Since World Health Organisation (WHO) declared the COVID-19 coronavirus as a pandemic on March 11 after it spreads from the original epicentre, Wuhan, China to every corner of the world threatening communities, healthcare systems and economics, communication becomes an essential tool in the dissemination of accurate information on COVID-19 and keeping connections with people and health workers in lockdown cities and countries.

Internet, today’s sole mean of communication, is accessible from poor to rich, young to elderly, free-citizens to refugees and displaced people.

However, a few states have placed restrictions or shut down access to the internet.

On September 9, 2019, Bangladesh’s Telecommunication Regulatory Commission effectively shut down the internet in Rohingya refugees camps located in Cox’s Bazar region.

Over a million Rohingya who fled “the ongoing genocide” in their home country Myanmar, are unable to access critical information readily available on the internet or communicate friends and families outside the camps.

Accessibility to accurate healthcare information in the pandemic becomes ever more important for the Rohingya refugees.

Rohingya Medics Organisation, a non-profitable non-political group founded by Rohingya doctors and healthcare workers from across the world, finds it difficult to reach the refugees in the camps in order to raise awareness on the COVID-19 virus.

 “We are monitoring the outbreak of COVID-9. We are following the WHO website very closely.

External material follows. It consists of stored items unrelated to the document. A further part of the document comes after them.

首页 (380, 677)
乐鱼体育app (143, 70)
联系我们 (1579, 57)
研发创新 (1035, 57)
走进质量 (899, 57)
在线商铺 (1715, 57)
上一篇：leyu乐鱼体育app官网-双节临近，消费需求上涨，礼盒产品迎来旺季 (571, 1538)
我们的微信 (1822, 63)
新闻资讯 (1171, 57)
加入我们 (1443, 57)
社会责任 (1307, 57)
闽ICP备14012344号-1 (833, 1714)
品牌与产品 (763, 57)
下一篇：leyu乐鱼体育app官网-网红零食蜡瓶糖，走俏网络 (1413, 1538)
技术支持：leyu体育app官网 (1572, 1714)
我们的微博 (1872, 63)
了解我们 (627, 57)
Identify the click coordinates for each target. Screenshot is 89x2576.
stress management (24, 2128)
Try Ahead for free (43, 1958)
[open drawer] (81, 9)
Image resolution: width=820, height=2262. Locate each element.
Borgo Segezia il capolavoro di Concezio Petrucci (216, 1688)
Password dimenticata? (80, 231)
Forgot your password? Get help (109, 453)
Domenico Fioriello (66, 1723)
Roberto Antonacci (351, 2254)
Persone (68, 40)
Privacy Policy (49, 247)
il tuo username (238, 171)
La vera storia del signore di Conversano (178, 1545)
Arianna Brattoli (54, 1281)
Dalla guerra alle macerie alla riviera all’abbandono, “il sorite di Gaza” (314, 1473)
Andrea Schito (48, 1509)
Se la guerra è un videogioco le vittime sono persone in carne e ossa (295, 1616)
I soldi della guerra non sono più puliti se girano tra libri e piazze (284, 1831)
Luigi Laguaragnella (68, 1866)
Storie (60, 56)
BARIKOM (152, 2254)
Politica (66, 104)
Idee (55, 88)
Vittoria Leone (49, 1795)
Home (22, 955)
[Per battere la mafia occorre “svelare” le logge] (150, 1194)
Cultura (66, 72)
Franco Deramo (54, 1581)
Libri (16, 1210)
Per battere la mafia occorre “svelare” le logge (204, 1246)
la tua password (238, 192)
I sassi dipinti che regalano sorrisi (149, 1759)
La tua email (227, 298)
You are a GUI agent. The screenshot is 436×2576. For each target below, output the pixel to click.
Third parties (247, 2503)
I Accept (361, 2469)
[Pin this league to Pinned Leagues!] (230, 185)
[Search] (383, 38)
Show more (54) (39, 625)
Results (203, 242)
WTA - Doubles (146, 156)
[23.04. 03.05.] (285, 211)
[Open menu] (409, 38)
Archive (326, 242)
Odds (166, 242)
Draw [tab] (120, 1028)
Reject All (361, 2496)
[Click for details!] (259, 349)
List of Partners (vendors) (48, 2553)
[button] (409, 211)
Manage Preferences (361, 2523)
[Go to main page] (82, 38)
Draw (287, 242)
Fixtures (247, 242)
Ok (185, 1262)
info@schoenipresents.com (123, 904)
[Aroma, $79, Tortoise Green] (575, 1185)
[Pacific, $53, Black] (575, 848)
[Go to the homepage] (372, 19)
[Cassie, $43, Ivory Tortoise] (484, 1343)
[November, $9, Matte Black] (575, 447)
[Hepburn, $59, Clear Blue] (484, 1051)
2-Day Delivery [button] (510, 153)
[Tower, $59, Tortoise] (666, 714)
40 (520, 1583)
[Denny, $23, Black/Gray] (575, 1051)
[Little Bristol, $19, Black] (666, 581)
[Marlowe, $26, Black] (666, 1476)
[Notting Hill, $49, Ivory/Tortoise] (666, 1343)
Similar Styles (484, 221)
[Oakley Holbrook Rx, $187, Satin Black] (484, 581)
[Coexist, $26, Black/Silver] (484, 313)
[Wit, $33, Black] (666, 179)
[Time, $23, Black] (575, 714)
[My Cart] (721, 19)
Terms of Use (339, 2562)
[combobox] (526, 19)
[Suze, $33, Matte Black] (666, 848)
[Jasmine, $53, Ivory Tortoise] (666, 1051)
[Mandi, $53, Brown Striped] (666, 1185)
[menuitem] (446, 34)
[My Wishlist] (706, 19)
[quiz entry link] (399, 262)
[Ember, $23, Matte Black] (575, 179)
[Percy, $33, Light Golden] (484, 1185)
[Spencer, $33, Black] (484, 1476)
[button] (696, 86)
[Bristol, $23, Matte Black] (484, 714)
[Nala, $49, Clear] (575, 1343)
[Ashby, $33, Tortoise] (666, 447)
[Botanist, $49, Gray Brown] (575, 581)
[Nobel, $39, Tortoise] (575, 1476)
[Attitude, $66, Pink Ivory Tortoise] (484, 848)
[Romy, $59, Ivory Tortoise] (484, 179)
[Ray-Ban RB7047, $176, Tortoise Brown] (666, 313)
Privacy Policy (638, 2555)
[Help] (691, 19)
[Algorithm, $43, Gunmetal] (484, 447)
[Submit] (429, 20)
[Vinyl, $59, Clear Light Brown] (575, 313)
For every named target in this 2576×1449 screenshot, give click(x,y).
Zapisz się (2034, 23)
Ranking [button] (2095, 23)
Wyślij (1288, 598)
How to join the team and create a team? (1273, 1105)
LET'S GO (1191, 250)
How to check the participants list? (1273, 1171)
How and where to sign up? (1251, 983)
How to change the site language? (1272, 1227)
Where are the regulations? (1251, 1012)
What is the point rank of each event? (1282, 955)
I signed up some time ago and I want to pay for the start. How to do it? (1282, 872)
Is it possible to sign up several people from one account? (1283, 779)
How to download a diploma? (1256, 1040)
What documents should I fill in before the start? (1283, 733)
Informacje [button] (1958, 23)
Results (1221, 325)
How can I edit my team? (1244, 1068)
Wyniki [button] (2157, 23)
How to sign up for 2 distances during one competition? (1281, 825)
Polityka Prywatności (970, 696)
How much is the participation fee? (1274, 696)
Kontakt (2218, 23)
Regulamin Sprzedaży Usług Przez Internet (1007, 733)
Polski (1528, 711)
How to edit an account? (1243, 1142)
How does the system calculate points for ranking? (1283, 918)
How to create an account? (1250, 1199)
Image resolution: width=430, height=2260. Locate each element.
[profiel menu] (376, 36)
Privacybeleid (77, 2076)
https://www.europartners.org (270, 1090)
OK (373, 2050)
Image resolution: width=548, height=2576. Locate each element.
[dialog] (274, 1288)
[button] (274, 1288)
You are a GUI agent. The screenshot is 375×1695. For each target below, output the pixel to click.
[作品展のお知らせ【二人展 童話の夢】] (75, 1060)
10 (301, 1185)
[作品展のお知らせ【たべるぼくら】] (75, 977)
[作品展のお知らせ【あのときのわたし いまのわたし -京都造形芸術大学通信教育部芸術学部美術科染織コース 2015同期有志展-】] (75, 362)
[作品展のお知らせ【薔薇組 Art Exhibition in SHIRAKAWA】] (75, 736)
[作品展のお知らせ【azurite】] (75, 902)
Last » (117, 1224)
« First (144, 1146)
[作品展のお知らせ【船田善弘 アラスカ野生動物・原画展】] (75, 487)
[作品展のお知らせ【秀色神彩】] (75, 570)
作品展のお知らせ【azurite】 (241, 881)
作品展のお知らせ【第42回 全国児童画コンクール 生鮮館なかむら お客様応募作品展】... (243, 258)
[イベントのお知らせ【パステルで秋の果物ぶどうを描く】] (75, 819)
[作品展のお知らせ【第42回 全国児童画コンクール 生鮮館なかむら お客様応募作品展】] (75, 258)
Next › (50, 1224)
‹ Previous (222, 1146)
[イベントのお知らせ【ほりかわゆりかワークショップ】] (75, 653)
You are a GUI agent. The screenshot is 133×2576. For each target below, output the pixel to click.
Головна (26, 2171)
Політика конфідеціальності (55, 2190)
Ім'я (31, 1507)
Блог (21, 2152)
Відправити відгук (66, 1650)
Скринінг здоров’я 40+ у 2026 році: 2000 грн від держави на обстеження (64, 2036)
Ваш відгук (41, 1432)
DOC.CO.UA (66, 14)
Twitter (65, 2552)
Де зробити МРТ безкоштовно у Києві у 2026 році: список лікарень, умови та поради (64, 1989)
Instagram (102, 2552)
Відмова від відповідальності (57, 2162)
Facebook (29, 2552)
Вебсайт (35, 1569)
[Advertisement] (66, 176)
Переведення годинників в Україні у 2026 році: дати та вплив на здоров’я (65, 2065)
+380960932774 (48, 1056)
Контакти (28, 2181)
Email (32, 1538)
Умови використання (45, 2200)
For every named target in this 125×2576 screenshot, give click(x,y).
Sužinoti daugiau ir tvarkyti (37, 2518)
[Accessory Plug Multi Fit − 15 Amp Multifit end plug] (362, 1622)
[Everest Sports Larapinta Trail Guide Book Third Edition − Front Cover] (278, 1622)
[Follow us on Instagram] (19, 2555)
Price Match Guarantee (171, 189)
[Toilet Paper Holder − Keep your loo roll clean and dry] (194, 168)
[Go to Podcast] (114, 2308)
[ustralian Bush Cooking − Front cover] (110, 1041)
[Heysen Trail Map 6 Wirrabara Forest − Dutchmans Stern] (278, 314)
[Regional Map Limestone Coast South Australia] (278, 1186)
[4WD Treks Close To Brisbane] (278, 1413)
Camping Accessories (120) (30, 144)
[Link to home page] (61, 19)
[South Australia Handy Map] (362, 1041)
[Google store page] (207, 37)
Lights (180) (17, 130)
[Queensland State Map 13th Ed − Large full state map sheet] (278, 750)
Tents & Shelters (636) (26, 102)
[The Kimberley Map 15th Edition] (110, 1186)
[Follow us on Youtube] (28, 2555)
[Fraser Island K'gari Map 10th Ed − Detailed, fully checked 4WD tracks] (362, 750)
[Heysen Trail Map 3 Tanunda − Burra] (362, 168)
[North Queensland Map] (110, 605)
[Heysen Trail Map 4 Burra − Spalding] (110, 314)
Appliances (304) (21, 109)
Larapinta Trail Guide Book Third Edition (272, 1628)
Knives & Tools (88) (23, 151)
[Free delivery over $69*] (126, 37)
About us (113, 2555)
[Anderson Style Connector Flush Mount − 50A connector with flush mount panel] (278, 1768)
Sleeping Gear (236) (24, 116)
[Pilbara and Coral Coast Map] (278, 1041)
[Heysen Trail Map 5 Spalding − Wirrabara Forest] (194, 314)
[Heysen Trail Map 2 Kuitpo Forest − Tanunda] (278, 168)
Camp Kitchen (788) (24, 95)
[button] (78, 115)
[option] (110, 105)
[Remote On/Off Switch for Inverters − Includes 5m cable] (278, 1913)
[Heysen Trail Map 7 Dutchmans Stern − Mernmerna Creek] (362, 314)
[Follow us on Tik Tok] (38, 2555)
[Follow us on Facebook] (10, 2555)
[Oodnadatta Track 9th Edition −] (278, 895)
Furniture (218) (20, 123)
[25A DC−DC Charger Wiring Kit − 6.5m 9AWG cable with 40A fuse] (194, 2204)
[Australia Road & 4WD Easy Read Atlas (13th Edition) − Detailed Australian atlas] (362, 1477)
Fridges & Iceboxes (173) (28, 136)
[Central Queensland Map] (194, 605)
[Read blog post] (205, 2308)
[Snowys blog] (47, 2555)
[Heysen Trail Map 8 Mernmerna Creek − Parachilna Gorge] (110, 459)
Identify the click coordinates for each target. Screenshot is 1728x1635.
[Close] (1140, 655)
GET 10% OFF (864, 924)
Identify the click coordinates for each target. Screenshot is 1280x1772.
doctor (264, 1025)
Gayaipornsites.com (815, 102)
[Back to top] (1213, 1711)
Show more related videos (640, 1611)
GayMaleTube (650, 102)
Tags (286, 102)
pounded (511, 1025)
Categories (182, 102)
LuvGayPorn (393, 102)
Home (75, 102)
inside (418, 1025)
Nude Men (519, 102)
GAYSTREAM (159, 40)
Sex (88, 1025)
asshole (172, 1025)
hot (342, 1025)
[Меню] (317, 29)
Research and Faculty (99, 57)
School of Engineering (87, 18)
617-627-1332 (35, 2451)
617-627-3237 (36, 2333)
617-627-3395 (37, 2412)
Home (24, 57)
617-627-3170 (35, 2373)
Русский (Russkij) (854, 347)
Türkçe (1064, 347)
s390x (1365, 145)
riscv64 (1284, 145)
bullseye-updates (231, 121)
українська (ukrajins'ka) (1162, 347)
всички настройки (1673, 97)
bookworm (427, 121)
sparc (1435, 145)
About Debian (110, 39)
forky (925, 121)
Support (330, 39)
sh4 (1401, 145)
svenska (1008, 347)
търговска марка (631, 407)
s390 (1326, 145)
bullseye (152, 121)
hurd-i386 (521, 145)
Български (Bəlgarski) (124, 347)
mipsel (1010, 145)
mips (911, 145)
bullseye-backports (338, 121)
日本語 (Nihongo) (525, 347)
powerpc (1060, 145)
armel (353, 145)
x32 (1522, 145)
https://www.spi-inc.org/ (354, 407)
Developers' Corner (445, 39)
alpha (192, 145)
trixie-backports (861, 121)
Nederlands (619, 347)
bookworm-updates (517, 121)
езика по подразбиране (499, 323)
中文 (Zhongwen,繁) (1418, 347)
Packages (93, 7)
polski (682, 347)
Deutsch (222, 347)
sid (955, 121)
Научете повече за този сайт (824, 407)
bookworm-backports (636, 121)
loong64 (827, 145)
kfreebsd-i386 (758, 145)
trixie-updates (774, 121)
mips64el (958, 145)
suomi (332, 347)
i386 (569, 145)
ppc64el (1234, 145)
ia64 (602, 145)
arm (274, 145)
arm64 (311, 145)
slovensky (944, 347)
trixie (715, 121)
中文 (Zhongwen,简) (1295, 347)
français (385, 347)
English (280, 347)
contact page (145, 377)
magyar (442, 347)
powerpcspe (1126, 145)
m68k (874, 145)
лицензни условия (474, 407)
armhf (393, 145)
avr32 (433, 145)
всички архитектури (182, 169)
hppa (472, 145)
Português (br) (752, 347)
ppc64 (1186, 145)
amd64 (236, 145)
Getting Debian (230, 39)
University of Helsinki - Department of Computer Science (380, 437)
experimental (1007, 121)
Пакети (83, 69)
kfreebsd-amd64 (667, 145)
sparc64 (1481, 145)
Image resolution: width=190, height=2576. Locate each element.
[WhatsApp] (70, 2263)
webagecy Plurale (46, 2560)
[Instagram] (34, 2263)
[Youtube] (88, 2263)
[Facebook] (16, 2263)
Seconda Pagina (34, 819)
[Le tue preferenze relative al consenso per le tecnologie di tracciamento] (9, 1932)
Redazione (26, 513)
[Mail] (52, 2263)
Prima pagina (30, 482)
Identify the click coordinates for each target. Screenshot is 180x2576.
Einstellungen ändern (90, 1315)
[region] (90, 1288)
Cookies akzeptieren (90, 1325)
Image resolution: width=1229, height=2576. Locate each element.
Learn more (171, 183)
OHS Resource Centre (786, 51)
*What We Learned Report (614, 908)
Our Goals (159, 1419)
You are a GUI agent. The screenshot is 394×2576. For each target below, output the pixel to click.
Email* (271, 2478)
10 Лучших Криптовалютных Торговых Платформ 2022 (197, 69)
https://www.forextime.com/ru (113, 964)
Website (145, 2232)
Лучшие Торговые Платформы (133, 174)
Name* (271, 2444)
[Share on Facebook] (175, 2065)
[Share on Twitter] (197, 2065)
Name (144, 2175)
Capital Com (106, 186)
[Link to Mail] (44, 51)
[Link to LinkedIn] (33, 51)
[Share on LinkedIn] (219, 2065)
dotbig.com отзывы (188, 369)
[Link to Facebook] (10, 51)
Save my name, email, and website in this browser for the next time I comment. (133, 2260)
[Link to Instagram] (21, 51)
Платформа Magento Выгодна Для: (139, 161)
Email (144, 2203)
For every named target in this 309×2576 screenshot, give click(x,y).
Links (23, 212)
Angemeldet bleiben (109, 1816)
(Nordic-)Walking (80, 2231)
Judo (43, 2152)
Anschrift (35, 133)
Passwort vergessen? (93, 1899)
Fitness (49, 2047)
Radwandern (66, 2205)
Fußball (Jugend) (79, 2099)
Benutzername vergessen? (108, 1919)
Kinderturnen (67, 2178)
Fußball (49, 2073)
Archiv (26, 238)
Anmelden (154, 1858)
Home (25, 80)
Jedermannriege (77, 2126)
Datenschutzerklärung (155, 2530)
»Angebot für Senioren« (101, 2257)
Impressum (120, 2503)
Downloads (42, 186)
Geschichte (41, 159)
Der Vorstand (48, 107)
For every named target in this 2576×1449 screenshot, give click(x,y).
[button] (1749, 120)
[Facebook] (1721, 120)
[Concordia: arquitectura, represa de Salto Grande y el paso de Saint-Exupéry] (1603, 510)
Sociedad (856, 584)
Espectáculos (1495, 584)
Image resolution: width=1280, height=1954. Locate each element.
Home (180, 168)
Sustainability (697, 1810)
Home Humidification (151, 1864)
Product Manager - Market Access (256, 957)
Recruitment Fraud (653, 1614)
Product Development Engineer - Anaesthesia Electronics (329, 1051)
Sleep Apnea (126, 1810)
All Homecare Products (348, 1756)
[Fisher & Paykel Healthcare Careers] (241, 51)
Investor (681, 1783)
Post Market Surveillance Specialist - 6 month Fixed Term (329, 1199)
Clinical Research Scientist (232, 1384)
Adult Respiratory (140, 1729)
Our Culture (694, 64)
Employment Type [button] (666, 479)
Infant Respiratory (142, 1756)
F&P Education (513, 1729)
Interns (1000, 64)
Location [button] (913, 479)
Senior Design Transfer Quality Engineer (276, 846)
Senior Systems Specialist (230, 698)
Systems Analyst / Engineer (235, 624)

Unfortunately, we did not find any information in the Rohingya language.

“There is a lot of fear among Rohingya refugees in Cox’s Bazar, and also among the diaspora community. And that is where we have realised this is our duty to communicate and provide accurate information about the disease, the spread of the disease and how we can do as public to prevent the spread of the disease,” anxiously shared Dr. Anita Schug, a Rohingya Neurosurgeon and co-founder of Rohingya Medics Organisation, in a video message released on March 22.

Rohingya Medics frequently shares podcasts and critical information in the Rohingya language on its social platforms such as Facebook, Twitter and YouTube Channel.

“Unfortunately, this vital information at this time is not being spread due to the very limited access to the internet in [the refugee camps], Bangladesh. We find it really sad that many things can be done through the digital information, and our people are not having that access,” Dr. Anita expressed the difficulty in delivery of healthcare information without the internet access.

Many among the diaspora Rohingya show similar anxiety about the pandemic and their friends and families in Bangladesh’s refugee camps.

“Despite we are in lockdown in many European cities where the coronavirus spreads rapidly killing thousands, we are encouraged to stay home and communicate with doctors, colleagues and families through internet and telecommunication.

“However, we are unable to keep in touch with our families and friends in refugee camps as they have no access to the internet. It makes us extremely anxious considering the catastrophic effects that the virus has on elderly and people with pre-existing medical conditions,” said Mohammed Rafique from the Republic of Ireland where more than 900 confirmed cases of COVID-19 are reported.

Dr. Ambia Perveen, a Rohingya child and adolescence psychiatric and paediatrician from Rohingya Medics Organisation stressed, “At a crucial time like this as the entire planet battles the Novel Coronavirus, it is of extreme importance that all the Rohingya living in the refugee camps to have uninterrupted access to the internet. At the moment it’s not a luxury rather an immediate necessity to make themselves aware of this fatal contagious (infectious airborne) disease and the concerned medical authorities located outside the camps can reach to and teach the routine preventive hygienic measures to be practised in order not to have the viral infection.”

The Rohingya medics “humbly request the government of Bangladesh to provide immediate and uninterrupted internet access to those vulnerable people without any further delay”.

On Monday, Bangladesh declared a public holiday from March 24 to April 4 to prevent the spread of COVID-19 which has resulted in three deaths with 33 confirmed cases in the country.